Southeast Roseau is an unorganized territory in Roseau County, Minnesota, United States. The population was 229 at the 2000 census.

Geography
According to the United States Census Bureau, the unorganized territory has a total area of 179.2 square miles (464.3 km2); 178.8 square miles (463.2 km2) is land and 0.4 square mile (1.1 km2) (0.23%) is water.

Demographics
As of the census of 2000, there were 229 people, 87 households, and 62 families residing in the unorganized territory.  The population density was 1.3 people per square mile (0.5/km2).  There were 107 housing units at an average density of 0.6/sq mi (0.2/km2).  The racial makeup of the unorganized territory was 98.69% White, 0.87% Native American, 0.44% from other races.

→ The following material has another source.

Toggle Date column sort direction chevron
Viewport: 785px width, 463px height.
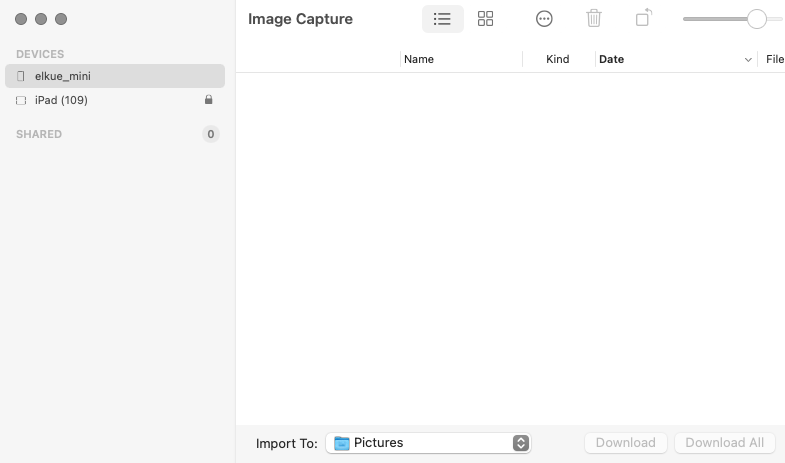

There were 87 households, out of which 39.1% had children under the age of 18 living with them, 64.4% were married couples living together, 3.4% had a female householder with no husband present, and 28.7% were non-families. 21.8% of all households were made up of individuals, and 6.9% had someone living alone who was 65 years of age or older.  The average household size was 2.63 and the average family size was 3.11.

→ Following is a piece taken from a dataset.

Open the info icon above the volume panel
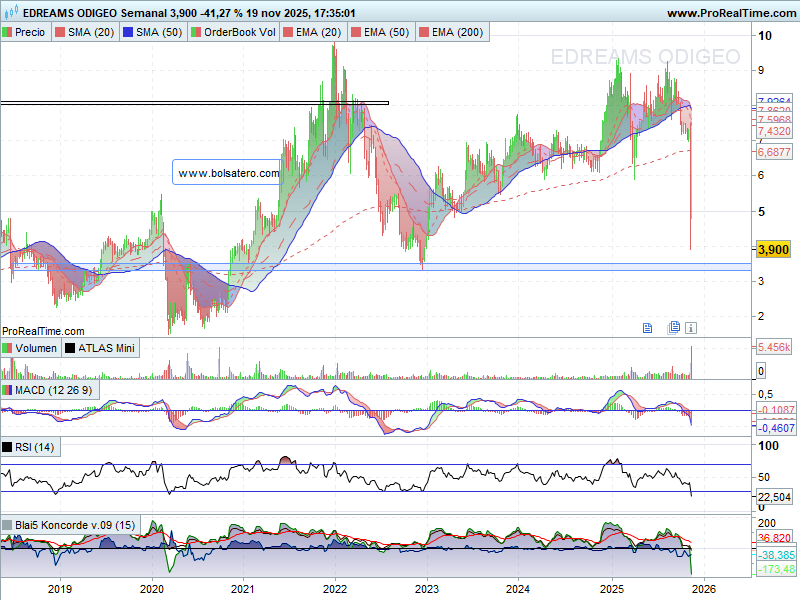The width and height of the screenshot is (800, 600). 691,327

In the unorganized territory the population was spread out, with 28.4% under the age of 18, 4.4% from 18 to 24, 32.8% from 25 to 44, 27.1% from 45 to 64, and 7.4% who were 65 years of age or older.  The median age was 38 years. For every 100 females, there were 114.0 males.  For every 100 females age 18 and over, there were 118.7 males.

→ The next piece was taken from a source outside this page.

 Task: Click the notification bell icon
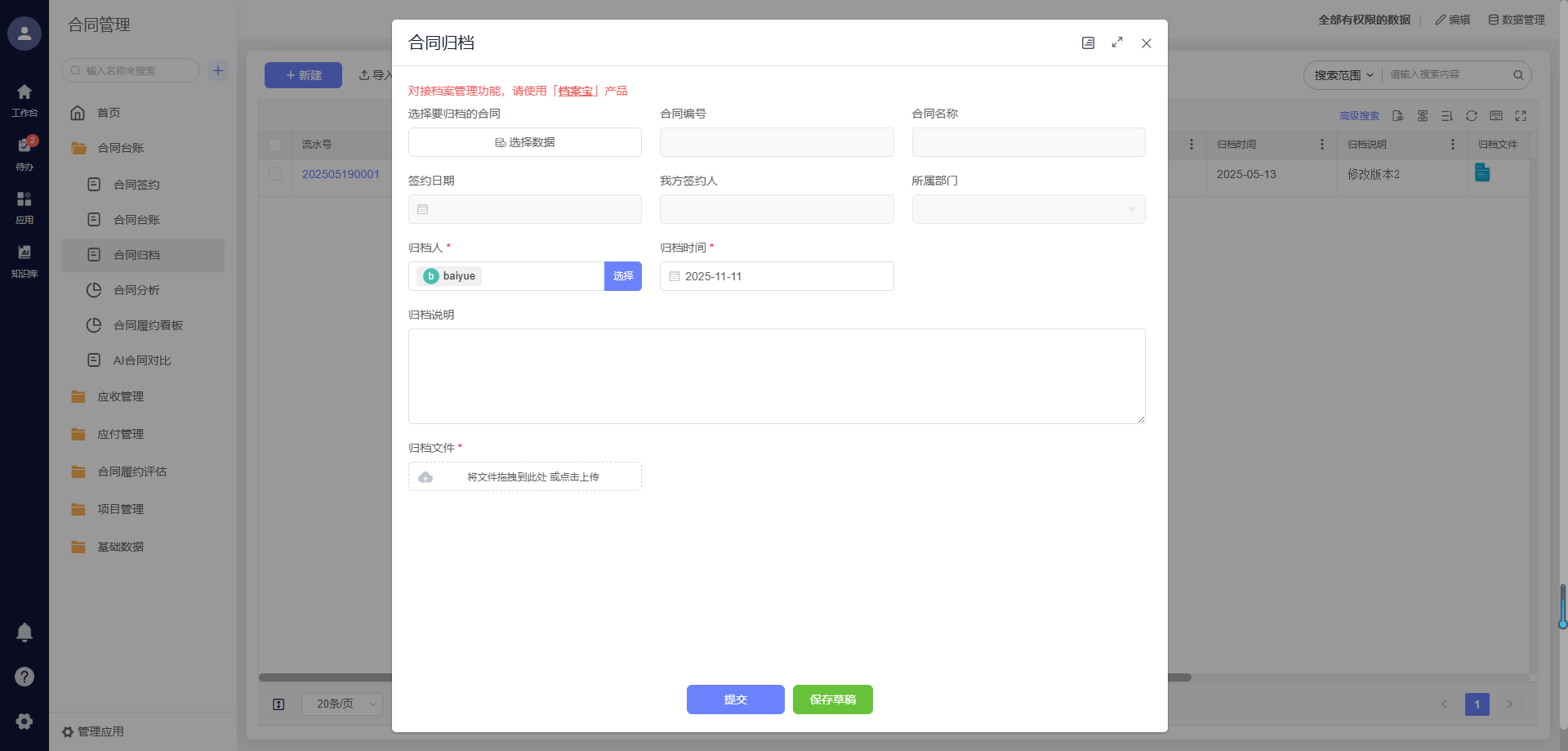click(x=24, y=632)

The median income for a household in the unorganized territory was $49,211, and the median income for a family was $48,487. Males had a median income of $38,333 versus $30,298 for females. The per capita income for the unorganized territory was $18,263.  About 5.1% of families and 2.2% of the population were below the poverty line, including none of those under the age of 18 or 65 or over.